Collected data entries:
■ ■ ■ ■ ■

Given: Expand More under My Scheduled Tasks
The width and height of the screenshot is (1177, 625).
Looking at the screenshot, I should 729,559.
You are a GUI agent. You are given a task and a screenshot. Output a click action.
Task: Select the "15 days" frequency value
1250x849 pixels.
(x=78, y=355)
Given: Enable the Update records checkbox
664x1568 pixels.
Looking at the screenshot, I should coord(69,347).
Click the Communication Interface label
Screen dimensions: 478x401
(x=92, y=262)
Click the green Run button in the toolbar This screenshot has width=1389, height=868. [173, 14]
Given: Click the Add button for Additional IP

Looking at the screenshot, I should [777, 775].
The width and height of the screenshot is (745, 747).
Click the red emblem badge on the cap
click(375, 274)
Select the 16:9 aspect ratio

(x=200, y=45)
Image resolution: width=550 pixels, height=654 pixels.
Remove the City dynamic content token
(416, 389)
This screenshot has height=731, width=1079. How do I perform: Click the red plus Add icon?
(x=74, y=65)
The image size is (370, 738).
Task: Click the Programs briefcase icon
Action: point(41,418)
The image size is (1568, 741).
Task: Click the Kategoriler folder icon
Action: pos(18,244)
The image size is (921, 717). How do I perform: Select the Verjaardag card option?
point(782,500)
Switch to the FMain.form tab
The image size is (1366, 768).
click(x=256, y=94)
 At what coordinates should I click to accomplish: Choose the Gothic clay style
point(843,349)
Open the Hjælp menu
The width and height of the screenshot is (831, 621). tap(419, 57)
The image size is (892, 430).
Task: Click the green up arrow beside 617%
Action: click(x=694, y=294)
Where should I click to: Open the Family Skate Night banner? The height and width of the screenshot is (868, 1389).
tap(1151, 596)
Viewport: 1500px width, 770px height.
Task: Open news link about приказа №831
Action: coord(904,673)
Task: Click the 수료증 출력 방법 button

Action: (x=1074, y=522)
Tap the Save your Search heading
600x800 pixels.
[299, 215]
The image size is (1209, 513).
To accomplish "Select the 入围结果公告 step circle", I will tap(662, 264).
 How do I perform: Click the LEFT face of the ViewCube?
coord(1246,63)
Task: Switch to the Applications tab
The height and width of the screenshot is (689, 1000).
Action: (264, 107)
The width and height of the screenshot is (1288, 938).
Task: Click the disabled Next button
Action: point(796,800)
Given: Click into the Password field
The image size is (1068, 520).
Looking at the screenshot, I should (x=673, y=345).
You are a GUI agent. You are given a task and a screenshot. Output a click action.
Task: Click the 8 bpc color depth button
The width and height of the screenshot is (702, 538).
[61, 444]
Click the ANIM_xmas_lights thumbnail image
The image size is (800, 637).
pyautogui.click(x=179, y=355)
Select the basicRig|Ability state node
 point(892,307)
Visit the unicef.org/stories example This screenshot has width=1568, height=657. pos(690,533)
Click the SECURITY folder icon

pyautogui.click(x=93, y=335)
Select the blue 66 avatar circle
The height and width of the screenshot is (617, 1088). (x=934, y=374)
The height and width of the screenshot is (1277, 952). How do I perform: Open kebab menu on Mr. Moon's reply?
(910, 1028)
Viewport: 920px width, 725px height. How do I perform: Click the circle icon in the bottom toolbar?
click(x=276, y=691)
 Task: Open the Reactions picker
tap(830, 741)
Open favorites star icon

■ ■ ■ ■ ■

Give the records above again in full, keeping every character unchanged.

Given: Expand More under My Scheduled Tasks
The width and height of the screenshot is (1177, 625).
Looking at the screenshot, I should 729,559.
You are a GUI agent. You are given a task and a screenshot. Output a click action.
Task: Select the "15 days" frequency value
1250x849 pixels.
(x=78, y=355)
Given: Enable the Update records checkbox
664x1568 pixels.
Looking at the screenshot, I should coord(69,347).
Click the Communication Interface label
Screen dimensions: 478x401
(x=92, y=262)
Click the green Run button in the toolbar This screenshot has width=1389, height=868. [173, 14]
Given: Click the Add button for Additional IP

Looking at the screenshot, I should [777, 775].
The width and height of the screenshot is (745, 747).
Click the red emblem badge on the cap
click(375, 274)
Select the 16:9 aspect ratio

(x=200, y=45)
Image resolution: width=550 pixels, height=654 pixels.
Remove the City dynamic content token
(416, 389)
This screenshot has height=731, width=1079. How do I perform: Click the red plus Add icon?
(x=74, y=65)
The image size is (370, 738).
Task: Click the Programs briefcase icon
Action: point(41,418)
The image size is (1568, 741).
Task: Click the Kategoriler folder icon
Action: pos(18,244)
The image size is (921, 717). How do I perform: Select the Verjaardag card option?
point(782,500)
Switch to the FMain.form tab
The image size is (1366, 768).
click(x=256, y=94)
 At what coordinates should I click to accomplish: Choose the Gothic clay style
point(843,349)
Open the Hjælp menu
The width and height of the screenshot is (831, 621). tap(419, 57)
The image size is (892, 430).
Task: Click the green up arrow beside 617%
Action: click(x=694, y=294)
Where should I click to: Open the Family Skate Night banner? The height and width of the screenshot is (868, 1389).
tap(1151, 596)
Viewport: 1500px width, 770px height.
Task: Open news link about приказа №831
Action: coord(904,673)
Task: Click the 수료증 출력 방법 button

Action: (x=1074, y=522)
Tap the Save your Search heading
600x800 pixels.
[299, 215]
The image size is (1209, 513).
To accomplish "Select the 入围结果公告 step circle", I will tap(662, 264).
 How do I perform: Click the LEFT face of the ViewCube?
coord(1246,63)
Task: Switch to the Applications tab
The height and width of the screenshot is (689, 1000).
Action: (264, 107)
The width and height of the screenshot is (1288, 938).
Task: Click the disabled Next button
Action: point(796,800)
Given: Click into the Password field
The image size is (1068, 520).
Looking at the screenshot, I should (x=673, y=345).
You are a GUI agent. You are given a task and a screenshot. Output a click action.
Task: Click the 8 bpc color depth button
The width and height of the screenshot is (702, 538).
[61, 444]
Click the ANIM_xmas_lights thumbnail image
The image size is (800, 637).
pyautogui.click(x=179, y=355)
Select the basicRig|Ability state node
 point(892,307)
Visit the unicef.org/stories example This screenshot has width=1568, height=657. pos(690,533)
Click the SECURITY folder icon

pyautogui.click(x=93, y=335)
Select the blue 66 avatar circle
The height and width of the screenshot is (617, 1088). (x=934, y=374)
The height and width of the screenshot is (1277, 952). How do I perform: Open kebab menu on Mr. Moon's reply?
(910, 1028)
Viewport: 920px width, 725px height. How do I perform: Click the circle icon in the bottom toolbar?
click(x=276, y=691)
 Task: Open the Reactions picker
tap(830, 741)
Open favorites star icon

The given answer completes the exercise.